A investigação criminal conduzida pelo MPRJ teve início a partir de relatório encaminhado pela Corregedoria-Geral de Justiça do TJ-RJ, que mencionava a existência de notícias de que o magistrado e sua esposa manteriam padrão de vida incompatível com a sua renda. Os indícios encaminhados foram confirmados após a realização de diversas outras diligências, que não apenas reforçaram as suspeitas iniciais de prática de inúmeros atos de lavagem de capitais como comprovaram a existência de uma estrutura escalonada e organizada dentro da 11ª Vara de Fazenda Pública da Capital, voltada para a prática de crimes de corrupção. 

Preso preventivamente em razão da Operação Expertus, que investigou a Fetranspor, Charles teve quebrado o sigilo de dados telemáticos, telefônicos, bancário e fiscal que, após o compartilhamento judicial, forneceram seguros elementos de prova. Além disso, o perito também colaborou processualmente com a Justiça, apresentando outros elementos de prova e revelando a existência de um esquema de corrupção em andamento perante a 11ª Vara de Fazenda Pública da Capital, sob o comando direto do magistrado.

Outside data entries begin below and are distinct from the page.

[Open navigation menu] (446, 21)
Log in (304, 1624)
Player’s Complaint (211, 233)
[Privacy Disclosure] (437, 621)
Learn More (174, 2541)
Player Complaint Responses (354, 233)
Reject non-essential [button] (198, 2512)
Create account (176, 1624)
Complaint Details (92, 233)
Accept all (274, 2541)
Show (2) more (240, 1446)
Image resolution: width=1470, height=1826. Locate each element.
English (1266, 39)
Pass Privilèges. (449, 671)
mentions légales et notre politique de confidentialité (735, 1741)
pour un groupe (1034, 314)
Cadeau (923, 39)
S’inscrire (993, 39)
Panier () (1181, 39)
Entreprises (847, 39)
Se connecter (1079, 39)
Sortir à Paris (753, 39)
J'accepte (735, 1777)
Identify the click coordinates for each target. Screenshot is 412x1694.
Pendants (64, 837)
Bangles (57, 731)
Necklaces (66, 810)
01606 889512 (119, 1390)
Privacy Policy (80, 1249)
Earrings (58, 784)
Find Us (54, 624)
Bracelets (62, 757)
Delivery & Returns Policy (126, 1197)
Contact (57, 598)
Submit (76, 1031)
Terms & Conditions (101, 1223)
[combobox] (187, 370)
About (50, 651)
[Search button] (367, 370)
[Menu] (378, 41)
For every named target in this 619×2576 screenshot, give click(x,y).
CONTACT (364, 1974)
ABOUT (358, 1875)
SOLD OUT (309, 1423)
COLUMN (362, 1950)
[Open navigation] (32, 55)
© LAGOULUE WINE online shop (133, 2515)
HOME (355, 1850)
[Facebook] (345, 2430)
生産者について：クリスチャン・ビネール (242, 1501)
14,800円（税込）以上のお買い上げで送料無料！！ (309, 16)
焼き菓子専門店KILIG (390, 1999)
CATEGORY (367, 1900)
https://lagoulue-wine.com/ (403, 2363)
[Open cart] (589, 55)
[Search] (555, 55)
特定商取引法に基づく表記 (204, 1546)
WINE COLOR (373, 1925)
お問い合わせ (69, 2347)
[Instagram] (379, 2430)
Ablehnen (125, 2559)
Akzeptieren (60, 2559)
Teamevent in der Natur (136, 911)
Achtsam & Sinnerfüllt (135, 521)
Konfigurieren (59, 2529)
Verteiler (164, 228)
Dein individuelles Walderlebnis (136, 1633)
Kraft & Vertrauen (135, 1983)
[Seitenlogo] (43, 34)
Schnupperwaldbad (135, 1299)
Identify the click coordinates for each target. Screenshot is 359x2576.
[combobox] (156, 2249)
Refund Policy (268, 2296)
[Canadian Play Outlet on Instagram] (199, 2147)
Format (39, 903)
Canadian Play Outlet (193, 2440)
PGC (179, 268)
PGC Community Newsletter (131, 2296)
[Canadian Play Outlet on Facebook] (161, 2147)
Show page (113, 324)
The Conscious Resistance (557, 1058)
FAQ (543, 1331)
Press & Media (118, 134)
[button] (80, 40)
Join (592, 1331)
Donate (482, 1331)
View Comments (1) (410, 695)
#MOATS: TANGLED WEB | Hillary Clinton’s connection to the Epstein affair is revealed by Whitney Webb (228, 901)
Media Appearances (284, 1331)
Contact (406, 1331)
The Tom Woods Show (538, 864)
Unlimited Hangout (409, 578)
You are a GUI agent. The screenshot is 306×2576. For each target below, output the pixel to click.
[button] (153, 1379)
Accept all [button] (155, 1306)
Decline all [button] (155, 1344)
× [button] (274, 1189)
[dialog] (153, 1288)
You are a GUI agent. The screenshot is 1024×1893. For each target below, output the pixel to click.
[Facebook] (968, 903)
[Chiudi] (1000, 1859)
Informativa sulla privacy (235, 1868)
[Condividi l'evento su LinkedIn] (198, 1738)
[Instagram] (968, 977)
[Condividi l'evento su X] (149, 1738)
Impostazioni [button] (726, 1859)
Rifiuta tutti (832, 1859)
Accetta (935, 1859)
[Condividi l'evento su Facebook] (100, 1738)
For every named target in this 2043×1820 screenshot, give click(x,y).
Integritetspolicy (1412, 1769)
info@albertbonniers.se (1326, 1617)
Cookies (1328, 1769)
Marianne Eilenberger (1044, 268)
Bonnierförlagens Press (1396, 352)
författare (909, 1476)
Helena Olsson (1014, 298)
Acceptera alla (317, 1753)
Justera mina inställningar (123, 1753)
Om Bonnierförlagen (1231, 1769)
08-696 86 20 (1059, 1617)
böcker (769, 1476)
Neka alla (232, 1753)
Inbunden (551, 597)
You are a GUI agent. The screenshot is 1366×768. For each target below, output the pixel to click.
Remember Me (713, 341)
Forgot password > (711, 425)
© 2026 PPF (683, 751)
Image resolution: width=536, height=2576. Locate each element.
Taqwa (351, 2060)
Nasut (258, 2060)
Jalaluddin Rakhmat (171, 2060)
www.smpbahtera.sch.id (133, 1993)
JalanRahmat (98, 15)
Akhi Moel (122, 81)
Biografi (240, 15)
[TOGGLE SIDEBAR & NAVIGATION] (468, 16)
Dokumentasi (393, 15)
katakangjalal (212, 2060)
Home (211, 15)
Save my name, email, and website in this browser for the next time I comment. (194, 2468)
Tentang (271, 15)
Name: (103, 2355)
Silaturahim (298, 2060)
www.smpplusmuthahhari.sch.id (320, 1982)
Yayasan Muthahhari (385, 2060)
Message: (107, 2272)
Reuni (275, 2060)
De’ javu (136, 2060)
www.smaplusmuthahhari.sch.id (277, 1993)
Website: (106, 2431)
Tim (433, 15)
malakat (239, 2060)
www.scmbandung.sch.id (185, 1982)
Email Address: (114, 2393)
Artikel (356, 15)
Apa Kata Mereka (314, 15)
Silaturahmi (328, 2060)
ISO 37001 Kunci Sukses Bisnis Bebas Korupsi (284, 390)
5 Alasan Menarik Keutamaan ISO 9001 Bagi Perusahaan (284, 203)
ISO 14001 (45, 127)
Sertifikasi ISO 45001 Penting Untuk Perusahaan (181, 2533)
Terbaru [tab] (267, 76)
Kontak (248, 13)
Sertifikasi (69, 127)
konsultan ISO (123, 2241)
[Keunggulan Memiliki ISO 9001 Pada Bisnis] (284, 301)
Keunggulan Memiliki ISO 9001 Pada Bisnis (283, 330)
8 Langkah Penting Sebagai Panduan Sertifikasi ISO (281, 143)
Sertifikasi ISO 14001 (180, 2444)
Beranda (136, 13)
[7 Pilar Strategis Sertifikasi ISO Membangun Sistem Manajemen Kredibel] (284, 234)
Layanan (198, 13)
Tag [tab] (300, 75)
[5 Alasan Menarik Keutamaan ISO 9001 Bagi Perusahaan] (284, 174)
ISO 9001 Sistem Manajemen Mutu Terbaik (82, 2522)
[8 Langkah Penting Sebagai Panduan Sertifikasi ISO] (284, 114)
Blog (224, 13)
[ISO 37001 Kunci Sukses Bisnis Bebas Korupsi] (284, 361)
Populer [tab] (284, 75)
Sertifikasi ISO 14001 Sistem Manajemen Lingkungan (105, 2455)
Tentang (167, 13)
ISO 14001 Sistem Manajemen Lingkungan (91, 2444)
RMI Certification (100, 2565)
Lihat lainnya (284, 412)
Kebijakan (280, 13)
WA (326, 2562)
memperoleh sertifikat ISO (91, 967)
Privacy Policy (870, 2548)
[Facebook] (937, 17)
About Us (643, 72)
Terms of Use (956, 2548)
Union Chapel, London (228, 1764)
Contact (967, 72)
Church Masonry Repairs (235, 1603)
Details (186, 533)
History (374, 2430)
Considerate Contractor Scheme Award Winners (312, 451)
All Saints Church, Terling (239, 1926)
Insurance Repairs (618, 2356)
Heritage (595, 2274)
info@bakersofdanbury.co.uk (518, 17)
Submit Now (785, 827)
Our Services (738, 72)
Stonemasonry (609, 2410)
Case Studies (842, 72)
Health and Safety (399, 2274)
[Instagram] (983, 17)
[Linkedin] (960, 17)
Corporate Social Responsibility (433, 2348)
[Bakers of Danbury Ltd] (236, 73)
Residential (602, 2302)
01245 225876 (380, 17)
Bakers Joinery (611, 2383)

De acordo com a inicial da ACP, no período compreendido entre 2007 e 2019, João Amorim solicitou e recebeu de Charles Fonseca William, como contrapartida por sua nomeação como perito judicial perante aquele juízo, vantagem indevida consistente em 10% do valor bruto dos honorários de cada perícia realizada. Da mesma forma, nos anos de 2012 e 2014, o juiz, por meio de Charles, solicitou e recebeu vantagem indevida dos outros dois réus, o advogado Joel Fernandes Pereira da Fonseca e o empresário Ronaldo Carvalho da Silva, ambos vinculados à Verolme Ishibrás S.A., para proferir duas sentenças favoráveis aos seus interesses. Em contrapartida, recebeu as quantias de R$ 330 mil e R$ 1.362.702,00, respectivamente.

Pelas práticas delituosas, a ação pede a indisponibilidade dos bens do juiz no valor total de R$ 3.131.974,26, e do analista judiciário no valor R$ 626.366,97, além de condenar todos os réus, de forma solidária, ao pagamento de indenização por danos morais coletivos, em valores não inferiores a R$ 1 milhão, no caso do magistrado, e R$ 500 mil para os demais. A ACP também pede a condenação de todos os réus por improbidade administrativa, impondo-lhes a perda dos bens e valores acrescidos ilicitamente aos seus patrimônios; o ressarcimento integral dos danos causados; a perda da função pública; a suspensão dos direitos políticos; e o pagamento de multa civil equivalente ao valor do acréscimo patrimonial ilícito.